(Source records)
· · · · ·

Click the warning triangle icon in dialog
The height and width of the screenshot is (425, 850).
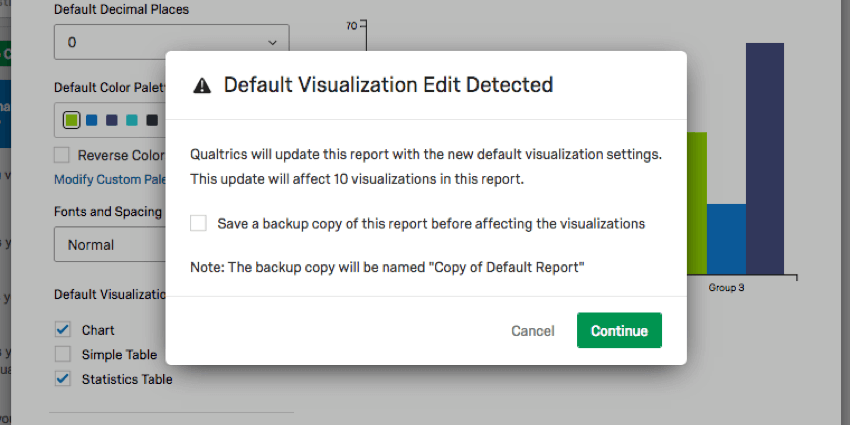click(x=202, y=86)
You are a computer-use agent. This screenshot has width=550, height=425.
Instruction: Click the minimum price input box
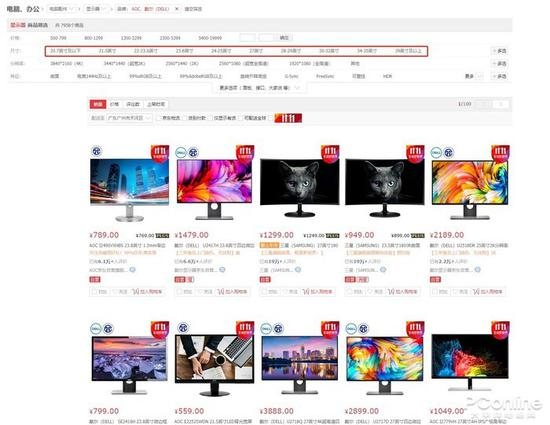(x=247, y=38)
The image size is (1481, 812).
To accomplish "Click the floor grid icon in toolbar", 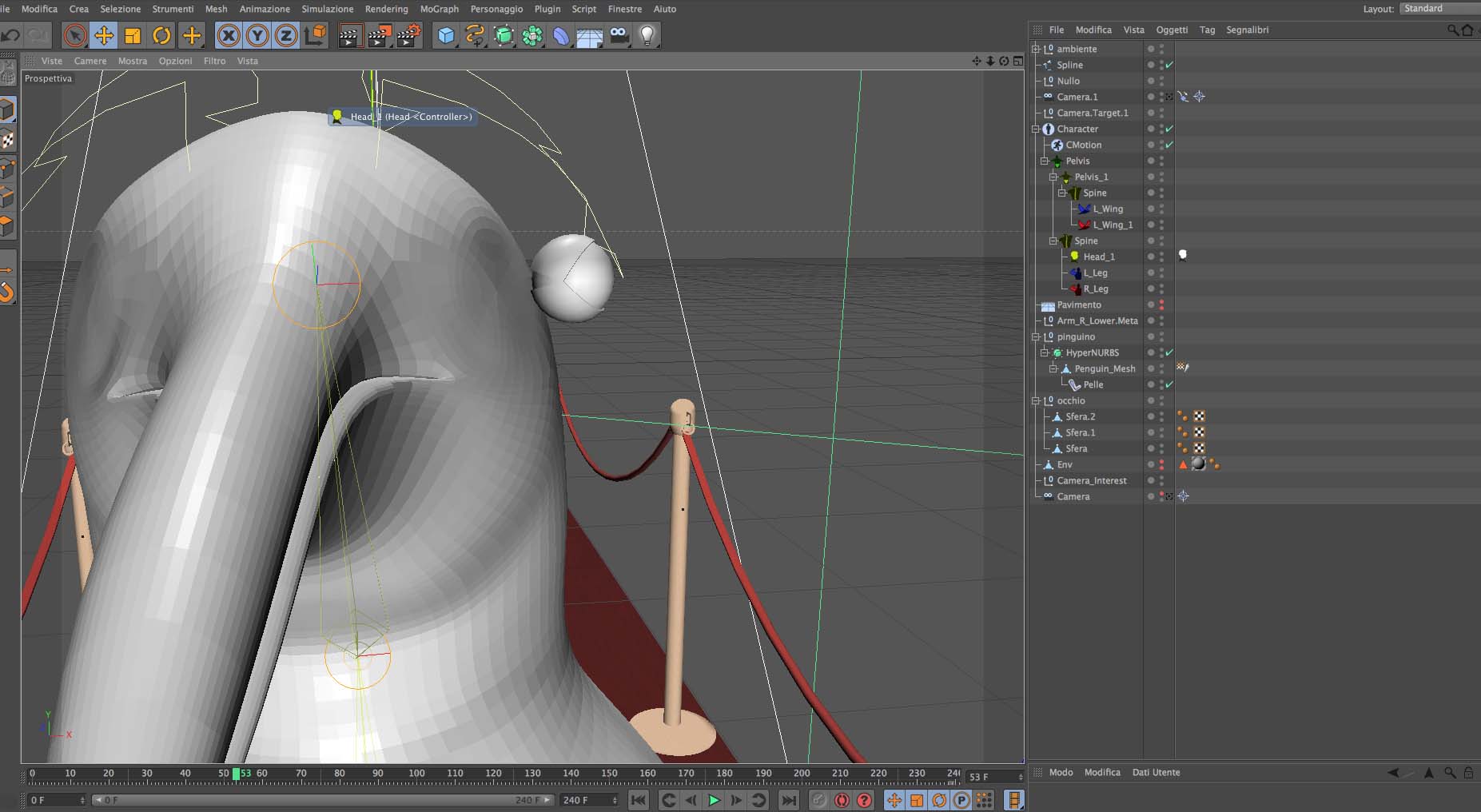I will click(589, 36).
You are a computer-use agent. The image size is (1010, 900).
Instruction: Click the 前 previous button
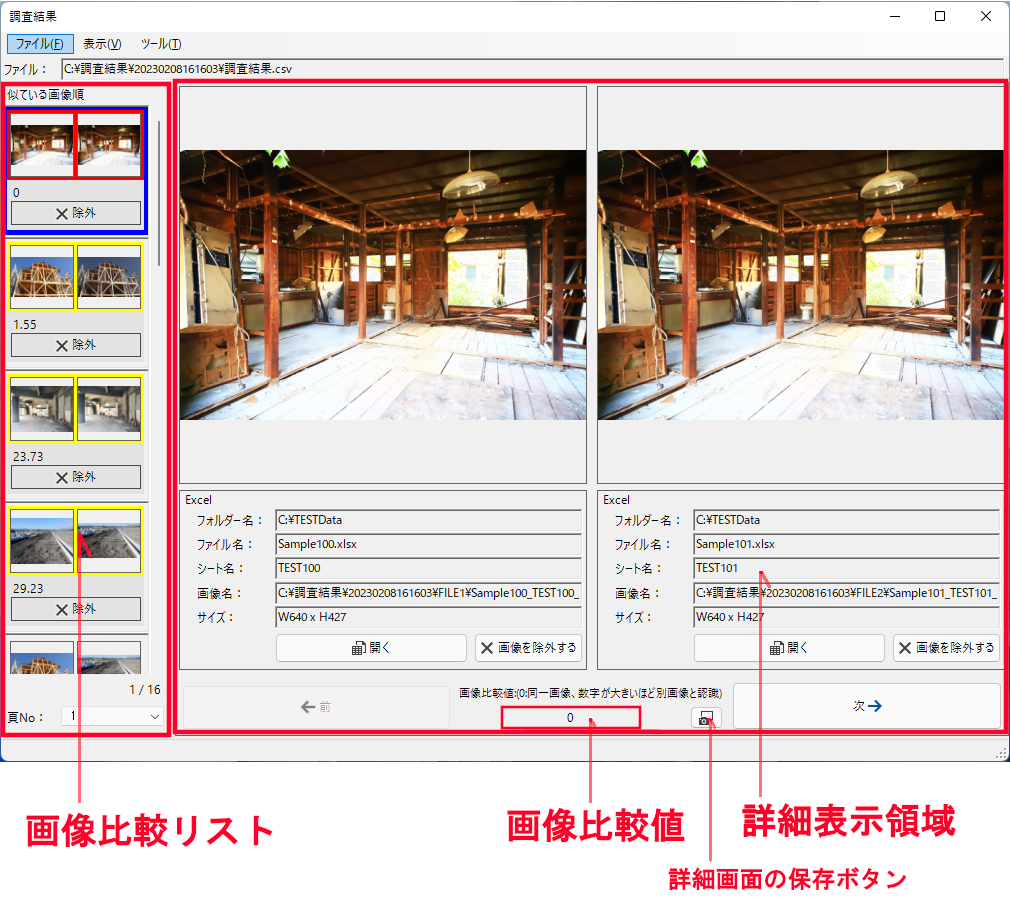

· · · · ·

**Task statement**
Hand back exactly the lines from the one with "You are a computer-use agent. The" through the last line of the data above, both ends included, with every picture left out.

**Task answer**
You are a computer-use agent. The image size is (1010, 900).
Instruction: Click the 前 previous button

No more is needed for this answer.